« Après 5 rendez-vous et le dépôt des dossiers nécessaires (Compte de résultat, bilan, compte-rendu d’activités, questionnaire…), nous n’avons toujours pas de réponse du centre des impôts quant au régime fiscal de notre association. En 1999, notre chiffre d’affaires toutes activités confondues, était de 118250 F. Entre le 1er mai et le 31 décembre 1999, le développement de notre activité audiovisuelle nous a conduit à faire de gros investissements. Aujourd’hui, nous souhaitons faire une demande d’assujettissement à la TVA pour l’activité audiovisuelle. Peut-on faire cette demande sans avoir obtenu l’avis du centre des impôts quant à la situation fiscale de l’association ? Est-il possible de faire valoir cet assujettissement sur les investissements effectués en 99 ? »

Les organismes assujettis à la TVA sont néanmoins dispenser de déposer des déclarations et d’acquitter la TVA lorsque le chiffre d‘affaires réalisé l’année précédente est inférieur à 500000 F, pour les assujettis réalisant des livraisons de biens, des ventes à consommer sur place ou des prestations d’hébergements, ou à 175000 F, pour les assujettis réalisant des prestations de service autres (entrepreneur de spectacles…). Cependant, les assujettis peuvent renoncer à cette franchise en base de TVA et opter pour le paiement de la TVA.

D’autre part, compte tenu du nouveau régime fiscal défini par l’instruction du 15 septembre 1998, une association est en principe exonérée des impôts commerciaux (TVA, impôt sur les sociétés…) ; toutefois, si elle exerce des activités lucratives, elle est assujettie aux impôts commerciaux et notamment à la TVA, à l’impôt sur les sociétés, à la taxe professionnelle. Ainsi, une association dont les activités sont considérées comme non-lucratives est exonérée de la TVA, et ne peut pas opter pour la TVA.

Les associations dont les activités sont considérées comme lucratives sont assujetties à la TVA comme aux autres impôts commerciaux. Elles bénéficient de la franchise en base de TVA si leur chiffre d’affaires reste en deçà de 175000 F ou 500000 F francs. Dans ce cas, elles restent de toute façon assujetties aux autres impôts commerciaux et elles peuvent opter pour le paiement de la TVA.

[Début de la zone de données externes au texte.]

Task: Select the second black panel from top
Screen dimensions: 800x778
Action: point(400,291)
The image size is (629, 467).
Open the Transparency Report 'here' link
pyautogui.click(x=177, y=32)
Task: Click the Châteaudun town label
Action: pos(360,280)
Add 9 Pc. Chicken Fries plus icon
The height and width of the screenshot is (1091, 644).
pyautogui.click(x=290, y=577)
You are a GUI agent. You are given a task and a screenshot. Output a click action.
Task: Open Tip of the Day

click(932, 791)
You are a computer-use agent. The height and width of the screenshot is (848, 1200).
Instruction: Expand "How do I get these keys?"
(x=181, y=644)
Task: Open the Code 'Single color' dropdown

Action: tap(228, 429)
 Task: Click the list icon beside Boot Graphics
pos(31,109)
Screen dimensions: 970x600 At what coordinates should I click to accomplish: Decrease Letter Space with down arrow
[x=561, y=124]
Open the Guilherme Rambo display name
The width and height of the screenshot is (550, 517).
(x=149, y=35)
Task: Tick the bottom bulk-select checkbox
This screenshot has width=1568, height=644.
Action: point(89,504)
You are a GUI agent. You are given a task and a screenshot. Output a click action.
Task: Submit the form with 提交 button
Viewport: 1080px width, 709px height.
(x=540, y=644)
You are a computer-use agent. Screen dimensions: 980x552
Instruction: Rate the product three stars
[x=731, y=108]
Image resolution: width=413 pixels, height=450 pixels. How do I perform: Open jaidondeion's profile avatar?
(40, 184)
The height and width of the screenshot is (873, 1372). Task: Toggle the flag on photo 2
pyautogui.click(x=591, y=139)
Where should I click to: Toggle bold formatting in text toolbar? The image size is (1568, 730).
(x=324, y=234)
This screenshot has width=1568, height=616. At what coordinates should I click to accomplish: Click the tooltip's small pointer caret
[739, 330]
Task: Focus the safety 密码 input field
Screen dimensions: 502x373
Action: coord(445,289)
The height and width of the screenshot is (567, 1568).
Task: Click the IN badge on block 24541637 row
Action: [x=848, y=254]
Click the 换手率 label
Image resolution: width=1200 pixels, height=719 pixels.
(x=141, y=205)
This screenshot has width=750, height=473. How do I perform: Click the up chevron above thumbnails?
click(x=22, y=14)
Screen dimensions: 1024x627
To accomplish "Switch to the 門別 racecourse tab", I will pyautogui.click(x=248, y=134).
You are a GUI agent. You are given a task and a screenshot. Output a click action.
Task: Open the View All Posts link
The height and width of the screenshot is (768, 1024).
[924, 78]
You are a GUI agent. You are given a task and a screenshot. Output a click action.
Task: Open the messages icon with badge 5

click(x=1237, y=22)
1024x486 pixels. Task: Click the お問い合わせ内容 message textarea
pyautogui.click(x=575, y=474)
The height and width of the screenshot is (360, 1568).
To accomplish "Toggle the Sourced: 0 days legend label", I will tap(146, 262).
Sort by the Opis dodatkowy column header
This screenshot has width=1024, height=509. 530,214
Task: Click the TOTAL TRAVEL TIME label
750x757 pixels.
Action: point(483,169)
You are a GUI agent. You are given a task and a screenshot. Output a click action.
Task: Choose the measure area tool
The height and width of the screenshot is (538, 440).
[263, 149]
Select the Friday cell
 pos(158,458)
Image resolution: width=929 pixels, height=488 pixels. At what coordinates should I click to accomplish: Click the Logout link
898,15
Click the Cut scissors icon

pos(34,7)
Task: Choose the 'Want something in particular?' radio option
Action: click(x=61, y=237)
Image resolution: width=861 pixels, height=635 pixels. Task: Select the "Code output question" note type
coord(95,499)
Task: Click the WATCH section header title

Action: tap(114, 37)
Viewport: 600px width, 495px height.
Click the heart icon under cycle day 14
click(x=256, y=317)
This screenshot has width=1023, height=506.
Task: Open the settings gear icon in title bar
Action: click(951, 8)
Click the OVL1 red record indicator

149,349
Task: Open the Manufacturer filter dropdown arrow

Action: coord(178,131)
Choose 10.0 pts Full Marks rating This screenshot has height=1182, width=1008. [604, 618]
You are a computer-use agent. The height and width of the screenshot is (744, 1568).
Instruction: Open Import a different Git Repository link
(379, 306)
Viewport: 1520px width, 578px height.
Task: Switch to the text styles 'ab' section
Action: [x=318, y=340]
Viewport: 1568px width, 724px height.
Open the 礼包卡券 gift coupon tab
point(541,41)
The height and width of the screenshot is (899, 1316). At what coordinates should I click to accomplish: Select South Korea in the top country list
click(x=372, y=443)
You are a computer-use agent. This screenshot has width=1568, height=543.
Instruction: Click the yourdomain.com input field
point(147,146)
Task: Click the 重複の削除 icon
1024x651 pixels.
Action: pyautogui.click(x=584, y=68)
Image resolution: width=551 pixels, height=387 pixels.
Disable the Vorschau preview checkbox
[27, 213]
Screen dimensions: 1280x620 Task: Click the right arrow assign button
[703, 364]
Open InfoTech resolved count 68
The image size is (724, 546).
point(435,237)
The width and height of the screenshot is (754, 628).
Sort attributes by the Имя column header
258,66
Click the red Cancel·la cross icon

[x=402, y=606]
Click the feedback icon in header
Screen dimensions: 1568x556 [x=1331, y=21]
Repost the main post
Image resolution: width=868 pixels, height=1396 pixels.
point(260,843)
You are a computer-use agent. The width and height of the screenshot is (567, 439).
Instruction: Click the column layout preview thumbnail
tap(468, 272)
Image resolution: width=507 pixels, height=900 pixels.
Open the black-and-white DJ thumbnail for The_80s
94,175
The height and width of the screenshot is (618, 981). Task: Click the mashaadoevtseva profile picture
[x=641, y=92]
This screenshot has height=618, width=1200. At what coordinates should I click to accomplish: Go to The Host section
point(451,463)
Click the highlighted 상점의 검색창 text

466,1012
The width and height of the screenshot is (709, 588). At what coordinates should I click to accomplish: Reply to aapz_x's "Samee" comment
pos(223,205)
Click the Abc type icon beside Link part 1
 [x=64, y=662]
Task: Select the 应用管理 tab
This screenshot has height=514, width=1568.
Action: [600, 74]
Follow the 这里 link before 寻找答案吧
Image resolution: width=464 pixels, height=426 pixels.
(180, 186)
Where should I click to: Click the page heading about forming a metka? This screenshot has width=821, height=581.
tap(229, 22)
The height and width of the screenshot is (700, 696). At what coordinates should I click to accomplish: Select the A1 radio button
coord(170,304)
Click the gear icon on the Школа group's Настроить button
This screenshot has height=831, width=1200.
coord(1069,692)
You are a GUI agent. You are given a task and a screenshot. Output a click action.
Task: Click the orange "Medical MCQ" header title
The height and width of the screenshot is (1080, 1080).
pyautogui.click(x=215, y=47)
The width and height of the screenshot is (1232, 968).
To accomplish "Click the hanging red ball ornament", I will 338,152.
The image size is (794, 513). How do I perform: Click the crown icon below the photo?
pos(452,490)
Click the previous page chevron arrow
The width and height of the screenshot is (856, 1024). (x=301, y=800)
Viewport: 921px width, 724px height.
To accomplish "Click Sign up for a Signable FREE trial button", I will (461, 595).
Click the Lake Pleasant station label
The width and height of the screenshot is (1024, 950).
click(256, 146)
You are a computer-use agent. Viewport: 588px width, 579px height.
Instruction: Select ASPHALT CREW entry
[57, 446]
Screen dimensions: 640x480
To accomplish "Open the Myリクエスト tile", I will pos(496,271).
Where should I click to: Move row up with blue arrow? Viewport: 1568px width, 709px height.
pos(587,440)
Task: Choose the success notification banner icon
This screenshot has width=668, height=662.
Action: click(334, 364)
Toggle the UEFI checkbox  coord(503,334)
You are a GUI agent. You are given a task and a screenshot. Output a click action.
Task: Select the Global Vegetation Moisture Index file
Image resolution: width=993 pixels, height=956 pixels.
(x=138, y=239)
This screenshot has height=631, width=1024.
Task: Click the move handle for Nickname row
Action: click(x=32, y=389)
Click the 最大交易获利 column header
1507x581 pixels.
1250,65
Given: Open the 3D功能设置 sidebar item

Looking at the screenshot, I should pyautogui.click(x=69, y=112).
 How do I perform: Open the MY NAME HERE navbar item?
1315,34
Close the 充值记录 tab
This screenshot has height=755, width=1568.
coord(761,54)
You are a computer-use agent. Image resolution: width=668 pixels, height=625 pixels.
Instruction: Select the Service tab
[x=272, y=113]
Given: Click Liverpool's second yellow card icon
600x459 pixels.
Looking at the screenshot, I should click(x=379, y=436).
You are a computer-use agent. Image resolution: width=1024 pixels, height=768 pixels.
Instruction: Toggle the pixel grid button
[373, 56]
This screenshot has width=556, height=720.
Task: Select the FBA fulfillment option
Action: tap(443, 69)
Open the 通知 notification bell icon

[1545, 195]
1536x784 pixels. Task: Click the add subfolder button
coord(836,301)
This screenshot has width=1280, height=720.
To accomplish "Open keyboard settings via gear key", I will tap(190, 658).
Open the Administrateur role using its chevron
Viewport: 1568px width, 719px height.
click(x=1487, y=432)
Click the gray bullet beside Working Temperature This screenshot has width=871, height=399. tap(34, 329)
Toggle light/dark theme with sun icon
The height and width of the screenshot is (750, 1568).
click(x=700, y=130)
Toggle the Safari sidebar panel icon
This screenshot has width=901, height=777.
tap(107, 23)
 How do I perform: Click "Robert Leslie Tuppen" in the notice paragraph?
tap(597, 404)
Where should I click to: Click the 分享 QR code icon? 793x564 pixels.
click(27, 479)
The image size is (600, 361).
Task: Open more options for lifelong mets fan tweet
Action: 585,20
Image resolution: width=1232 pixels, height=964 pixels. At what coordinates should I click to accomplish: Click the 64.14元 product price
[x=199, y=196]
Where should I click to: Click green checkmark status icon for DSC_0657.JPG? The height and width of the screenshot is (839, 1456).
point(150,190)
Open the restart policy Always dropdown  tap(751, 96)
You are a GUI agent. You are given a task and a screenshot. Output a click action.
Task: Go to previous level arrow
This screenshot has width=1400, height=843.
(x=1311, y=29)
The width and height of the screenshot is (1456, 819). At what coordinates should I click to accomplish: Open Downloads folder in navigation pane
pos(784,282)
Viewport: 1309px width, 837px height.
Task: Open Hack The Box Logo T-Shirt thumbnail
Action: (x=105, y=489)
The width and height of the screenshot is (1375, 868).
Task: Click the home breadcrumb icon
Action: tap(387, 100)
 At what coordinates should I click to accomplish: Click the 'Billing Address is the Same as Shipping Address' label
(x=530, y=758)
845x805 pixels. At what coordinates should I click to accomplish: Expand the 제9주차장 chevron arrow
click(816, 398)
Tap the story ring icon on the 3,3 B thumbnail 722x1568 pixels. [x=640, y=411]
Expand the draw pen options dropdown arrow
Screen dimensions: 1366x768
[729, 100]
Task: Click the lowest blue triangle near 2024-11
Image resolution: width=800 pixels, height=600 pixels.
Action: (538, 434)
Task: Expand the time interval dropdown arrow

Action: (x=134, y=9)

Dans votre cas, si votre centre des impôts considère vos activités comme lucratives, vous bénéficierez de plein droit, compte tenu du chiffre d’affaires réalisé en 1999, de la franchise en base en 2000 ; vous serez assujettis aux autres impôts commerciaux et, pour la TVA, vous aurez le choix entre conserver le bénéfice de la franchise ou opter pour le paiement de la TVA. Si vos activités ne sont pas considérées comme lucratives, vous êtes exonérés de tous les impôts commerciaux.

Si vous demandez à payer la TVA avant d’avoir reçu l’avis de votre centre des impôts sur votre situation fiscale, cela peut être interprété comme une reconnaissance de votre part du caractère lucratif de vos activités. D’autre part, l’option pour le paiement de la TVA prend effet le premier jour du mois au cours duquel elle est déclarée ; la TVA ayant grevé les investissements réalisés en 1999 n’est donc pas déductible.